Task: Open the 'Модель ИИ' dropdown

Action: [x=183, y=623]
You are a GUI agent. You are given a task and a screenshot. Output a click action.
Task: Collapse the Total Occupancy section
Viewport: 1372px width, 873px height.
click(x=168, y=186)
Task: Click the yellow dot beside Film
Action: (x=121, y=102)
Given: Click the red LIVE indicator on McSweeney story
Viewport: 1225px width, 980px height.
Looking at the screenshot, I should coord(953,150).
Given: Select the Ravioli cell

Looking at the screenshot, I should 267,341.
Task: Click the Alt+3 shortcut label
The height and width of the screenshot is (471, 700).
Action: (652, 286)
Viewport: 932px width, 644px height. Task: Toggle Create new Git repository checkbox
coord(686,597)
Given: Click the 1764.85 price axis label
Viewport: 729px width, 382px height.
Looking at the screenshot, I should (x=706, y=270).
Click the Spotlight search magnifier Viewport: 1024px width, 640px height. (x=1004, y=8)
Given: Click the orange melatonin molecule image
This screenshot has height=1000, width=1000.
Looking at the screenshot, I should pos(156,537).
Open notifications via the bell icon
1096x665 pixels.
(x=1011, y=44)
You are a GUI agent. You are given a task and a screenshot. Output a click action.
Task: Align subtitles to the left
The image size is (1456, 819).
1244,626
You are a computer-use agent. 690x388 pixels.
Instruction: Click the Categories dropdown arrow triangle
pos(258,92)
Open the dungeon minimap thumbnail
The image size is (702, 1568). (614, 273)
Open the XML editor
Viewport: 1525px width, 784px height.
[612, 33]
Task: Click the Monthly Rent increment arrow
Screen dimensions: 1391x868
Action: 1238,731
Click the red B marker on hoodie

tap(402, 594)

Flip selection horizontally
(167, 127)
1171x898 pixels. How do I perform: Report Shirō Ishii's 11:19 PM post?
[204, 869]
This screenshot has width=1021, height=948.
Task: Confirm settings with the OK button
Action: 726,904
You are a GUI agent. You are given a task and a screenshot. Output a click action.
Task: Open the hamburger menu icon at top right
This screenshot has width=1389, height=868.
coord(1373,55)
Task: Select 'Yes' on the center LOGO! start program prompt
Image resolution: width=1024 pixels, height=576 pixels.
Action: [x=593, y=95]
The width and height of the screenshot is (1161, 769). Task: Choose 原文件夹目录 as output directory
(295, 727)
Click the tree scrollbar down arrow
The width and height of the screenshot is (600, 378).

→ **What is required**:
Put each line of the listing above into a Markdown table with the columns Row and Line, numbering the rows in order and leaving out blank lines.

→ **Written solution**:
| Row | Line |
|---|---|
| 1 | Task: Open the 'Модель ИИ' dropdown |
| 2 | Action: [x=183, y=623] |
| 3 | You are a GUI agent. You are given a task and a screenshot. Output a click action. |
| 4 | Task: Collapse the Total Occupancy section |
| 5 | Viewport: 1372px width, 873px height. |
| 6 | click(x=168, y=186) |
| 7 | Task: Click the yellow dot beside Film |
| 8 | Action: (x=121, y=102) |
| 9 | Given: Click the red LIVE indicator on McSweeney story |
| 10 | Viewport: 1225px width, 980px height. |
| 11 | Looking at the screenshot, I should coord(953,150). |
| 12 | Given: Select the Ravioli cell |
| 13 | Looking at the screenshot, I should 267,341. |
| 14 | Task: Click the Alt+3 shortcut label |
| 15 | The height and width of the screenshot is (471, 700). |
| 16 | Action: (652, 286) |
| 17 | Viewport: 932px width, 644px height. Task: Toggle Create new Git repository checkbox |
| 18 | coord(686,597) |
| 19 | Given: Click the 1764.85 price axis label |
| 20 | Viewport: 729px width, 382px height. |
| 21 | Looking at the screenshot, I should (x=706, y=270). |
| 22 | Click the Spotlight search magnifier Viewport: 1024px width, 640px height. (x=1004, y=8) |
| 23 | Given: Click the orange melatonin molecule image |
| 24 | This screenshot has height=1000, width=1000. |
| 25 | Looking at the screenshot, I should pos(156,537). |
| 26 | Open notifications via the bell icon |
| 27 | 1096x665 pixels. |
| 28 | (x=1011, y=44) |
| 29 | You are a GUI agent. You are given a task and a screenshot. Output a click action. |
| 30 | Task: Align subtitles to the left |
| 31 | The image size is (1456, 819). |
| 32 | 1244,626 |
| 33 | You are a computer-use agent. 690x388 pixels. |
| 34 | Instruction: Click the Categories dropdown arrow triangle |
| 35 | pos(258,92) |
| 36 | Open the dungeon minimap thumbnail |
| 37 | The image size is (702, 1568). (614, 273) |
| 38 | Open the XML editor |
| 39 | Viewport: 1525px width, 784px height. |
| 40 | [612, 33] |
| 41 | Task: Click the Monthly Rent increment arrow |
| 42 | Screen dimensions: 1391x868 |
| 43 | Action: 1238,731 |
| 44 | Click the red B marker on hoodie |
| 45 | tap(402, 594) |
| 46 | Flip selection horizontally |
| 47 | (167, 127) |
| 48 | 1171x898 pixels. How do I perform: Report Shirō Ishii's 11:19 PM post? |
| 49 | [204, 869] |
| 50 | This screenshot has width=1021, height=948. |
| 51 | Task: Confirm settings with the OK button |
| 52 | Action: 726,904 |
| 53 | You are a GUI agent. You are given a task and a screenshot. Output a click action. |
| 54 | Task: Open the hamburger menu icon at top right |
| 55 | This screenshot has width=1389, height=868. |
| 56 | coord(1373,55) |
| 57 | Task: Select 'Yes' on the center LOGO! start program prompt |
| 58 | Image resolution: width=1024 pixels, height=576 pixels. |
| 59 | Action: [x=593, y=95] |
| 60 | The width and height of the screenshot is (1161, 769). Task: Choose 原文件夹目录 as output directory |
| 61 | (295, 727) |
| 62 | Click the tree scrollbar down arrow |
| 63 | The width and height of the screenshot is (600, 378). |